Which among the above compound/s does/do not form Silver mirror when treated with Tollen's reagent?

Tollens' reagent (ammoniacal silver nitrate, $[Ag(NH_3)_2]^+$) is a mild oxidizing agent prepared in a basic solution.

• Positive Test (Forms Silver Mirror): It successfully oxidizes aldehydes into carboxylic acid salts, reducing the silver ions into solid metallic silver (the "mirror"). It also reacts with hemiacetals (because they open up to form aldehydes in solution) and $\alpha$-hydroxy ketones.
• Negative Test (No Silver Mirror): It is not strong enough to oxidize ketones, standard alcohols, or acetals/ketals.

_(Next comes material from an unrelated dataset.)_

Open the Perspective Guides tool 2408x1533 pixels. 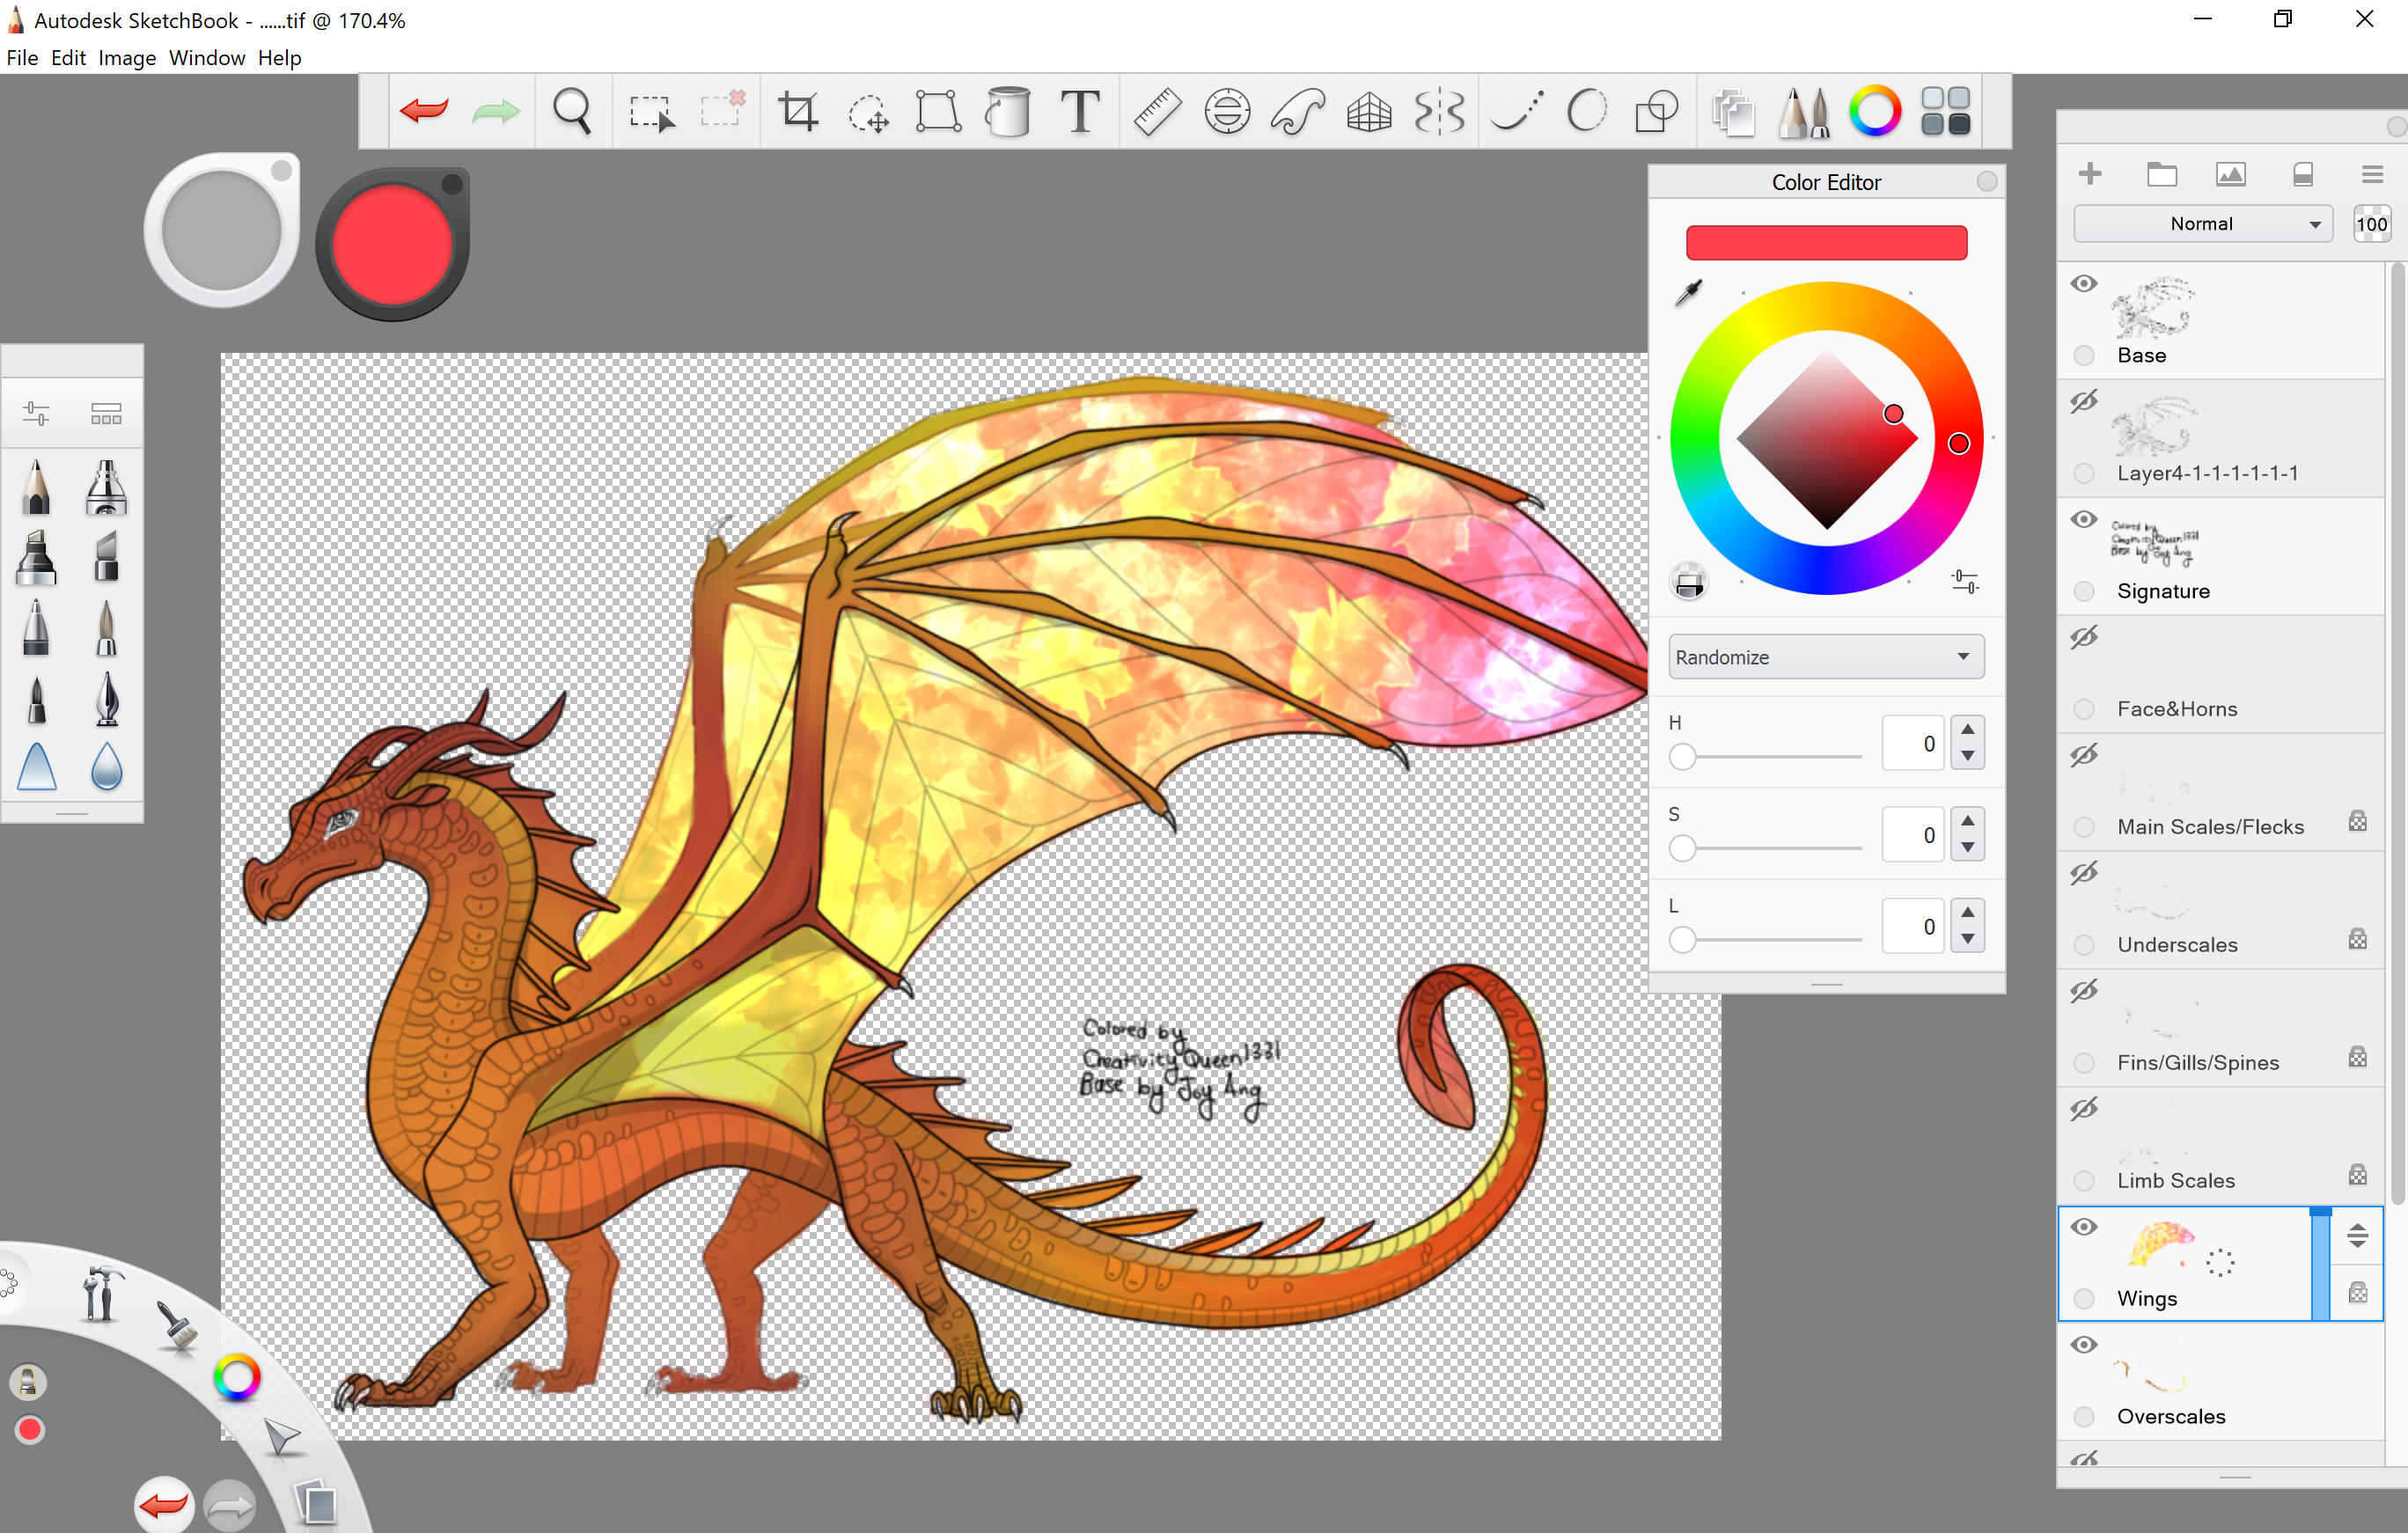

Because Tollens' reagent is basic, any compound capable of tautomerizing (shifting between a keto and enol form) will rapidly do so in the solution. We must evaluate the most stable form of each molecule.

Analysis of the Compounds

• Compound (I): Isobutyraldehyde
  • Structure: This molecule clearly contains a free aldehyde group ($-CHO$).
  • Reaction: Since it is a standard aliphatic aldehyde, it will readily be oxidized.
  • Result: Forms a silver mirror.
• Compound (II): Prop-1-en-2-ol
  • Structure: This is an enol (an alkene and an alcohol on the same carbon).
  • Reaction: Enols are generally unstable compared to their carbonyl counterparts. In the basic medium of Tollens' reagent, this molecule will rapidly undergo tautomerization to its more stable keto form, which is acetone ($CH_3-CO-CH_3$). Acetone is a ketone. Since ketones cannot be oxidized by Tollens' reagent, no reaction occurs.
  • Result: Does NOT form a silver mirror.
• Compound (III): (Cyclohexylidene)methanol
  • Structure: This is also an enol (the double bond is right next to the $-OH$ group).
  • Reaction: Just like Compound II, this will tautomerize in the basic Tollens' solution. However, when the double bond shifts into the ring and the proton moves to the carbon, it forms cyclohexanecarbaldehyde (a cyclohexane ring attached to a $-CHO$ group). Because its keto form is an aldehyde, it will successfully react with the reagent.
  • Result: Forms a silver mirror.
• Compound (IV): 2-Hydroxytetrahydropyran
  • Structure: This is a cyclic hemiacetal (a carbon bonded to both an $-OH$ group and an $-OR$ ether linkage within a ring).
  • Reaction: In an aqueous solution, cyclic hemiacetals exist in a dynamic equilibrium with their open-chain forms. When this ring opens, it forms 5-hydroxypentanal, revealing a free aldehyde group at the end of the chain. This free aldehyde will then react with the Tollens' reagent.
  • Result: Forms a silver mirror.

Conclusion

Because it tautomerizes into a ketone rather than an aldehyde, Compound (II) is the only molecule in this lineup that will not give a positive Tollens' test.